Selected text

⟨

Channing Dungey, a vice president of original series at Netflix, is leaving the streaming service after less than two years, the company said on Friday.
The departure of Ms. Dungey, who in her previous job at ABC was the first Black executive to run an entertainment division at a major network, is the latest change at Netflix since Ted Sarandos was appointed co-chief executive, alongside Reed Hastings, in July.
Last month, Netflix announced that Cindy Holland, its vice president of original content, was leaving after 18 years at the company. At the same time, Netflix promoted another executive, Bela Bajaria, putting her in charge of the platform’s global television offerings.
“I’ve known Channing for many years, and it’s been a pleasure working closer with her,” Ms. Bajaria said on Friday. “She’s a terrific executive who’s always carved her own path, and although we will miss her, we wish her all the best for the future.”
Hollywood has been undergoing a number of executive changes in recent months, and that may have paved the way for Ms. Dungey’s exit, too.

⟩

Exercise prompt
Continue the news article about Channing Dungey's departure from Netflix, starting after its final sentence.

Data provided
⟨

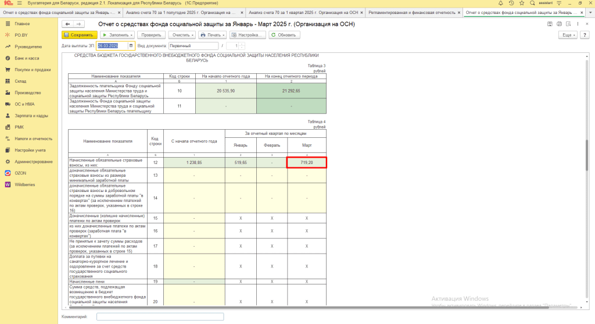The width and height of the screenshot is (595, 324).
Task: Go to Склад section
Action: (20, 81)
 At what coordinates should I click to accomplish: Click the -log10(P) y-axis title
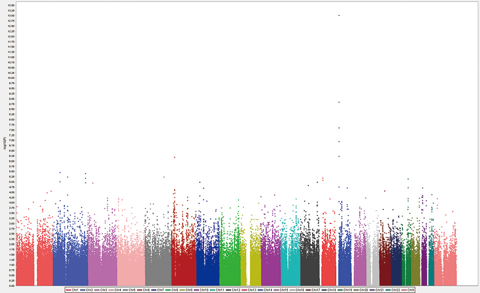coord(5,145)
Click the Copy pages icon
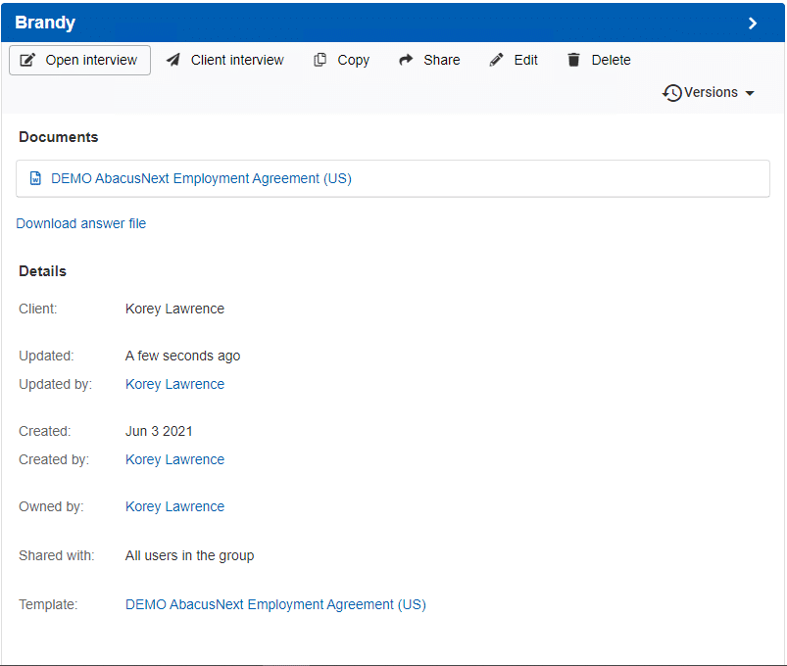787x666 pixels. pos(320,60)
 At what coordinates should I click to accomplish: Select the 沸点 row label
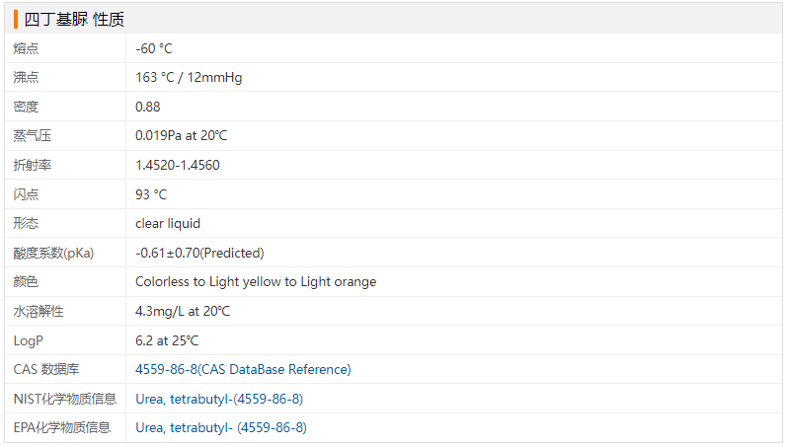tap(26, 77)
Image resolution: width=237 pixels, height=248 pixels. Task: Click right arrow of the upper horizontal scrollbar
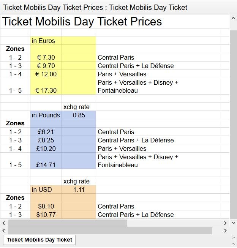(x=225, y=223)

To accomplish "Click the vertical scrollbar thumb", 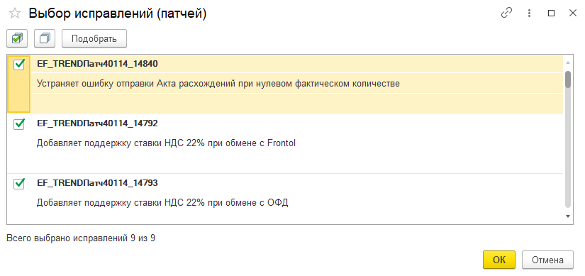I will [568, 79].
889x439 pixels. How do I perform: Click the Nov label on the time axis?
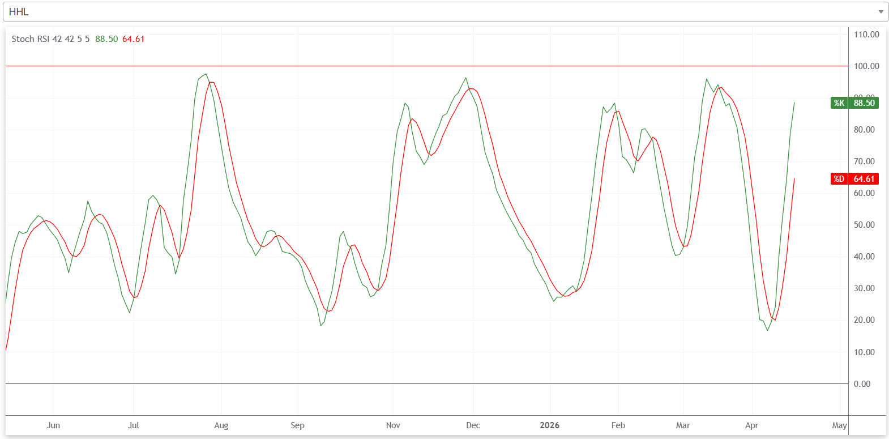pyautogui.click(x=393, y=425)
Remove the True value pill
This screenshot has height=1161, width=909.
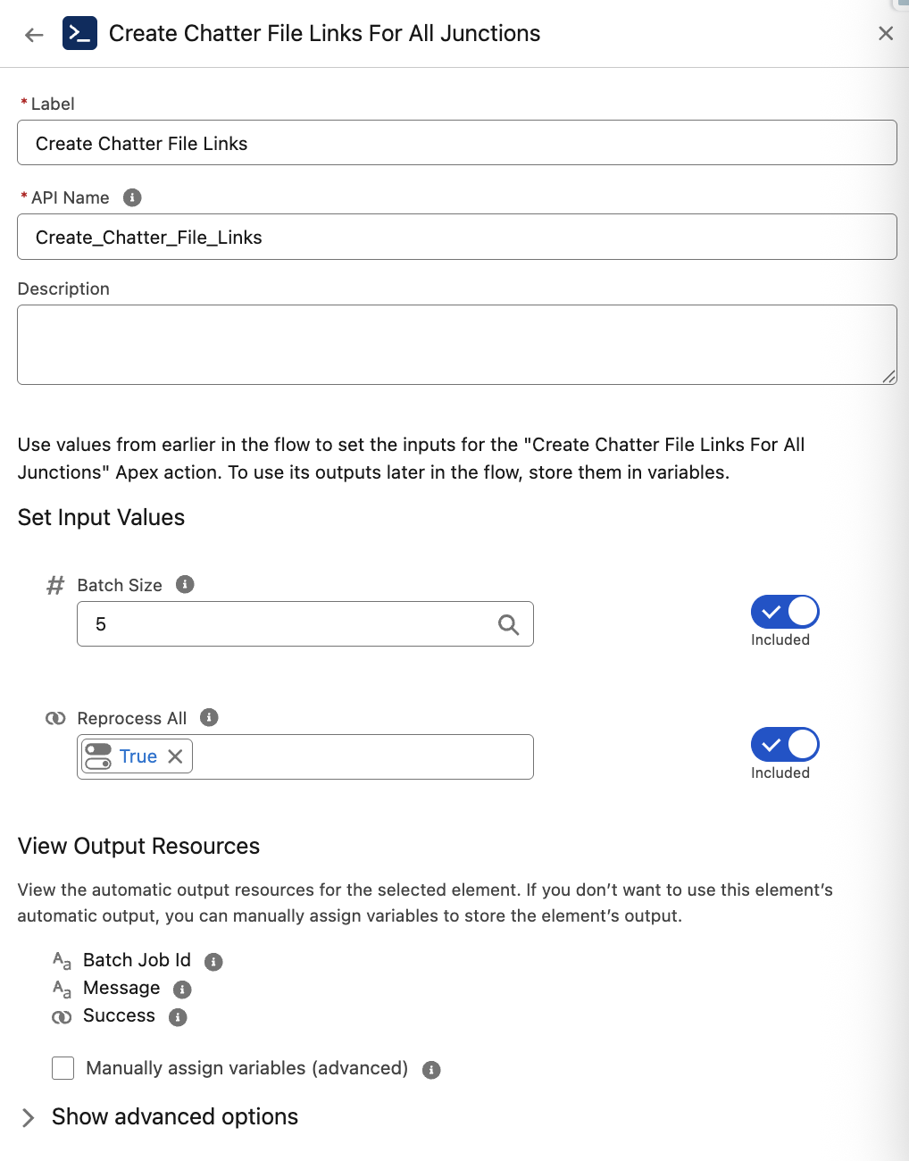click(x=176, y=756)
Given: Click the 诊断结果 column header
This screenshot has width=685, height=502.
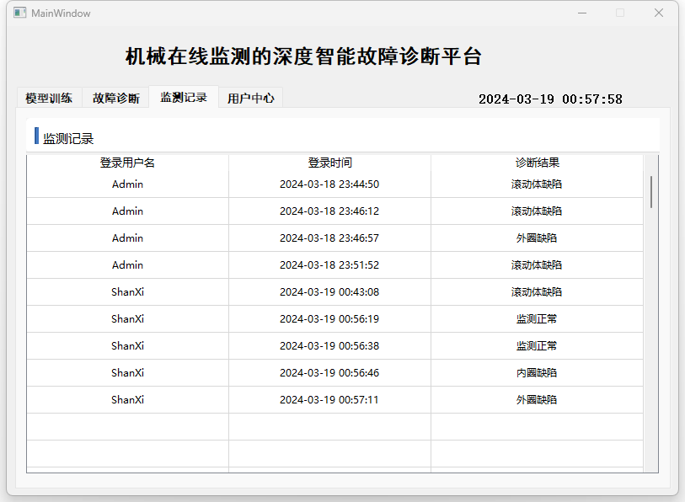Looking at the screenshot, I should (x=537, y=163).

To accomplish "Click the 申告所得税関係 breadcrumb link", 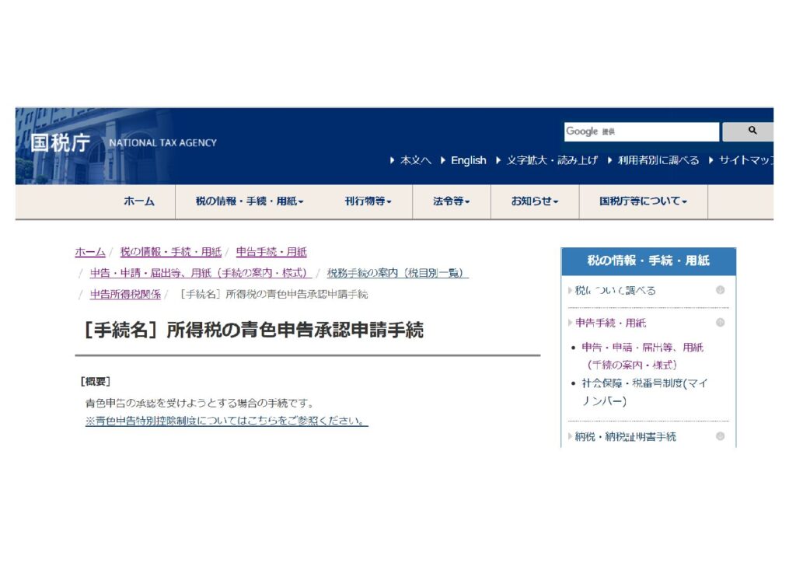I will tap(125, 295).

⟩

Answer section
Susan Rovner, an executive who had spent more than 20 years at Warner Bros., left the studio last month to join NBCUniversal, where she is now the chairman of entertainment content. NBCUniversal, like many other media companies, has spent the last few months streamlining its executive ranks as it deals with the economic fallout from the pandemic and attempts to realign the company to adapt to rapidly changing viewer habits.
Ms. Dungey ran ABC’s entertainment division from 2016 until she left for Netflix in 2018. She had a brush with fame when ABC swiftly canceled its reboot of its highest rated sitcom, “Roseanne,” after its star, Roseanne Barr, sent off a racist tweet in 2018. Ms. Dungey was widely praised on social media when she called Ms. Barr’s comments “abhorrent, repugnant and inconsistent with our values.” (ABC later revived the show, in spinoff form, as “The Conners.”) In her time at Netflix, Ms. Dungey primarily oversaw drama series.